Getting started with elasticsearch

Original text: https://blog.csdn.net/laoyang360/article/details/52244917

How did ES come about?

(1) Thinking: How to retrieve large-scale data

When the amount of system data reaches 1 billion or 10 billion, we usually consider the problem from the following perspectives when doing system architecture:

  • What database to use?
  • How to troubleshoot single point of failure (lvs, F5, A10, Zookeeper, MQ)
  • How to ensure data security (hot backup, cold backup, remote multi-active)
  • How to solve retrieval problems (database proxy middleware: msql-proxy, Cobar, MaxScale, etc.)
  • How to solve statistical analysis problems (offline, near real-time)

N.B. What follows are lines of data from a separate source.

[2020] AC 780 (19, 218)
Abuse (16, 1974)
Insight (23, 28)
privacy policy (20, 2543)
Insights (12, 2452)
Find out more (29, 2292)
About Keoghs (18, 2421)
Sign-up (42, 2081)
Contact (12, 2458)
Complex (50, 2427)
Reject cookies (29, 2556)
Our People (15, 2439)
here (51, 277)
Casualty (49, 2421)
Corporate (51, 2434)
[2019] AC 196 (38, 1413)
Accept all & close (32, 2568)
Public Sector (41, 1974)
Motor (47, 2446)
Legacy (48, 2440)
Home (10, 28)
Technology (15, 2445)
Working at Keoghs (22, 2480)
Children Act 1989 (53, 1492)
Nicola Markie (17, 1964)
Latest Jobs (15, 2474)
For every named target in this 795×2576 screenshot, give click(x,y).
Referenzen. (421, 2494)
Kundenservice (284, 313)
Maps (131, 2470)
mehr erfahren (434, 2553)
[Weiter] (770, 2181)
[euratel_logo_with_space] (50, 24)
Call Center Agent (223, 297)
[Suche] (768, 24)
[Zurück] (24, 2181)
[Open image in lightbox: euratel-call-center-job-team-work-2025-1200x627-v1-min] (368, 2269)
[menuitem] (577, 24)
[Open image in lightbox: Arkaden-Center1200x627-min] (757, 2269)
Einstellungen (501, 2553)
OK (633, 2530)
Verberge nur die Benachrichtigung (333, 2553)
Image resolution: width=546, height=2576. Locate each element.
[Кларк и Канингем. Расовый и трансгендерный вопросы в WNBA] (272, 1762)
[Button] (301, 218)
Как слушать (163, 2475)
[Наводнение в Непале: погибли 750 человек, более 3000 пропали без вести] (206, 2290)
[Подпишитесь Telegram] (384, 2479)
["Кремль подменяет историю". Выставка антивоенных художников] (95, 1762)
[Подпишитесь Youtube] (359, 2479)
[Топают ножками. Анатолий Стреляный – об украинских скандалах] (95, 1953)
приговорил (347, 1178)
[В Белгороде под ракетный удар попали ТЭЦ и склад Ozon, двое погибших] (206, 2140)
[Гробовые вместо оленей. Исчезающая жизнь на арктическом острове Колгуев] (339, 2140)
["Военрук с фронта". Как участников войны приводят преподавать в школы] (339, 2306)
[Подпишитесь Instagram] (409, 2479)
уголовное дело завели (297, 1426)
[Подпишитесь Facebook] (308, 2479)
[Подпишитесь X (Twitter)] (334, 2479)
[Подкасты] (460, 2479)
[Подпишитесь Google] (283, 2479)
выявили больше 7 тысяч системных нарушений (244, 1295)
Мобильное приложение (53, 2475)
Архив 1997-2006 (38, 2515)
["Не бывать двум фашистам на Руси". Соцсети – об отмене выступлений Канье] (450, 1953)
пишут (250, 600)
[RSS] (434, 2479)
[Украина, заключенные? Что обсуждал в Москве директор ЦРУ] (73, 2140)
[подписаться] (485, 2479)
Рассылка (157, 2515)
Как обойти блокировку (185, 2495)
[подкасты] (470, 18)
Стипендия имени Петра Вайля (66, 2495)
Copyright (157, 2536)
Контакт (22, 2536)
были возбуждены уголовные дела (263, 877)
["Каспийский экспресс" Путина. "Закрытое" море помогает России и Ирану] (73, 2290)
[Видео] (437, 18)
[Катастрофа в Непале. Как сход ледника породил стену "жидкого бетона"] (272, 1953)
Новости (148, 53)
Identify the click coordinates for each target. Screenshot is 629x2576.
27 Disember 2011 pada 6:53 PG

(2) Coping solutions for traditional databases

For relational data, we usually use the following or similar architectures to solve query bottlenecks and write bottlenecks:

  • Solve data security issues with master-slave backup
  • Through the heartbeat monitoring of the database agent middleware, the single point of failure problem is solved
  • Distribute query statements to each slave node for query through proxy middleware, and summarize the results

(3) Solutions for non-relational databases

For Nosql database, taking mongdb as an example, other principles are similar:

  • Database security with replica backup
  • Solve single-point problems through node election mechanism
  • First retrieve shard information from the configuration library, then distribute the request to each node, and finally combine the summary results by the routing node


In order to solve the problem, the method is usually found in the following ways:

(1) Store data in order when storing data

(2) Separate data and indexes

(3) Compressed data

This leads to an Elasticsearch.

IS

Elasticsearch is an open source, highly scalable, distributed full-text search engine that can store and retrieve data in near real-time with good scalability. Using Lucenne as the core, but its purpose is to hide the complexity of lucene through the Restful API, thus making full text search easy.

1. Solve the main problem

(1) Retrieve relevant data

(2) Return statistical results

(3) faster

2. How it works

When the ES node starts, it will use multicast (or unicast, if the user has changed the configuration) to find other nodes in the cluster and establish connections with them.


3. Concept

(1) Cluster cluster

(2) Node node

(3) Sharding

When there are a large number of documents, one node may not be enough due to memory limitations, insufficient disk processing capacity, and inability to respond to client requests quickly enough. In this case, the data can be divided into smaller shards, each shard. on a different server. When the index you query is distributed across multiple shards, ES will send the query to each relevant shard and combine the results.

(4) Copy replia

A replica is an exact replica of a shard, and each shard can have zero or more replicas.

(5) Full-text search

You can search by keyword, similar to like in sql.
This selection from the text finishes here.